The following code sums up fatalities, injuries per type of event to answer Questions #1.

fatalities <- aggregate(rawData$FATALITIES ~ rawData$EVTYPE, FUN = sum)
colnames(fatalities) <- c('event', 'deaths')
fatalities <- fatalities[fatalities$deaths > 0,]
fatalities <- fatalities[order(-fatalities[,2]), ]

injuries <- aggregate(rawData$INJURIES ~ rawData$EVTYPE, FUN = sum)
colnames(injuries) <- c('event', 'harms')
injuries <- injuries[injuries$harms > 0,]
injuries <- injuries[order(-injuries[,2]), ]

To answer Question #2 it is demanded to find out which events have the greatest economic consequences. I selected the property and crop damage per event as the variables that better represent the impact on economics. Therefore, I summed up these variables per type of event to find out which is the event with the greatest economic consequences.

The following code sums up property to crop damages to estimate the economic impact and answer Question#2.

propDamage <- aggregate(rawData$PROPDMG ~ rawData$EVTYPE, FUN = sum)
colnames(propDamage) <- c('event', 'damage')
cropDamage <- aggregate(rawData$CROPDMG ~ rawData$EVTYPE, FUN = sum)
colnames(cropDamage) <- c('event', 'damage')
dataDamage <- propDamage
dataDamage$totalDamage <- propDamage$damage+cropDamage$damage
dataDamage <- dataDamage[dataDamage$damage > 0,]
dataDamage <- dataDamage[order(-dataDamage[,2]), ]

Results

Question #1. Across the United States, which types of events (as indicated in the ‘EVTYPE’ variable) are most harmful with respect to population health?

library(ggplot2)
ggplot(data=fatalities[1:5,], aes(event, deaths)) + geom_bar(stat="identity") + 
        scale_x_discrete(limits=c(as.character(fatalities$event[1:5]))) +
        theme(axis.text.x=element_text(angle=45, hjust=1), plot.title = element_text(hjust = 0.5),
              plot.caption=element_text(size=8, hjust=0, margin=margin(t=15))) +
        labs(x = "Event", y='Fatalities', caption= 'Number of fatalities as a function of events of severe weather \n phenomena in US.  Tornados are the most harmful events.') +
        ggtitle('Top 5 severe weather phenomena \n leading to fatalities in US')

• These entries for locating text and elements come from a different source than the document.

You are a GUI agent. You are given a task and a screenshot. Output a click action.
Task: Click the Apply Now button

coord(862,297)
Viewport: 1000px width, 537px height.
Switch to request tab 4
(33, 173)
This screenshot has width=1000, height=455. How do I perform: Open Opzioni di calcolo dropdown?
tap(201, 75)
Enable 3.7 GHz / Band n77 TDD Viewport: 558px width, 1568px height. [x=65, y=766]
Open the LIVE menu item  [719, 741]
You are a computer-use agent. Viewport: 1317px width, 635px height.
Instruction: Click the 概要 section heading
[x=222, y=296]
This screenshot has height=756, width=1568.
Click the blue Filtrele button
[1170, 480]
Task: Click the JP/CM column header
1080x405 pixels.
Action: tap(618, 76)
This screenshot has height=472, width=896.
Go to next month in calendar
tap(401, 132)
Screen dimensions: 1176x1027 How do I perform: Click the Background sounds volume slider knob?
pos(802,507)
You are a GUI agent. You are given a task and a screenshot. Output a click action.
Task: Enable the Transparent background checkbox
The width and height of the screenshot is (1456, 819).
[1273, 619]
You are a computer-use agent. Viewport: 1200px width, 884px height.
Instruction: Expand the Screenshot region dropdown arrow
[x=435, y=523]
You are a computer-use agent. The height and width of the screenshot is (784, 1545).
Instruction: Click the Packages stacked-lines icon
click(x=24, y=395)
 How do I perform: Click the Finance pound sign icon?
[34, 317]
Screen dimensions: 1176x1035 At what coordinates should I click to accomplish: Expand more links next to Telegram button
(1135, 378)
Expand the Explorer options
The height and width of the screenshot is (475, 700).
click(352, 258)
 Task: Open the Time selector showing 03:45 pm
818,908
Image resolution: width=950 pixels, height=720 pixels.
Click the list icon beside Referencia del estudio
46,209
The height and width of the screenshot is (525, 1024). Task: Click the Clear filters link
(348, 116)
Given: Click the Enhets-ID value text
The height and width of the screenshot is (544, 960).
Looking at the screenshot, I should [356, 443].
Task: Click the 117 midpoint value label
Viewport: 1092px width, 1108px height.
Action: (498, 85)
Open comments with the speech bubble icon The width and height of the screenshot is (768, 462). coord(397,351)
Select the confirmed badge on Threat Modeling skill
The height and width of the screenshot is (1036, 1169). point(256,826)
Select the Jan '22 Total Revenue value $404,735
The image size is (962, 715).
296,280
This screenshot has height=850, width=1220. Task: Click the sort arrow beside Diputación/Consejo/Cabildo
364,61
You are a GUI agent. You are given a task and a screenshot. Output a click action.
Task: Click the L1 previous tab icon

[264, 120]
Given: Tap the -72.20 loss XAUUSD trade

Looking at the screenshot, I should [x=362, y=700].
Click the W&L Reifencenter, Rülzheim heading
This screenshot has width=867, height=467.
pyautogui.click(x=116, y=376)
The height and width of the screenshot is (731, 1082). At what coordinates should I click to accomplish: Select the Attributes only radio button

ggplot(data=injuries[1:5,], aes(event, harms)) + geom_bar(stat="identity") +
        scale_x_discrete(limits=c(as.character(injuries$event[1:5])))+
        theme(axis.text.x=element_text(angle=45, hjust=1), plot.title = element_text(hjust = 0.5),
              plot.caption=element_text(size=8, hjust=0, margin=margin(t=15))) +
        labs(x = "Event", y='Injuries', caption= 'Number of injuries as a function of events of severe weather \n phenomena in US.  Tornados are the most harmful events.') + 
                ggtitle('Top 5 severe weather phenomena \n leading to injuries in US')

Tornado is the most harmful weather phenomena with respect to population health. Tornados cause a large number of fatalities and injuries in US. The second most severe weather phenomena is excessive heat, with number of fatalities much higher than the other types of events.

Question #2. Across the United States, which types of events have the greatest economic consequences?

library(ggplot2)
ggplot(data=dataDamage[1:5,], aes(event, damage)) + geom_bar(stat="identity") + 
        scale_x_discrete(limits=c(as.character(dataDamage$event[1:5]))) +
        theme(axis.text.x=element_text(angle=45, hjust=1), plot.title = element_text(hjust = 0.5),
              plot.caption=element_text(size=8, hjust=0, margin=margin(t=15))) +
        labs(x = "Event", y='Damages', caption= 'Property and crop damage as a function of events of severe weather \n phenomena in US.  Tornados are the most harmful events.') +
        ggtitle('Top 5 severe weather phenomena \n leading to economic damage in US')

Tornados, flash flood and TSTM Wind are the most harmful weather phenomena with respect to economic consequences. These events cause a greatest impact to economy in US due to property and crop damage.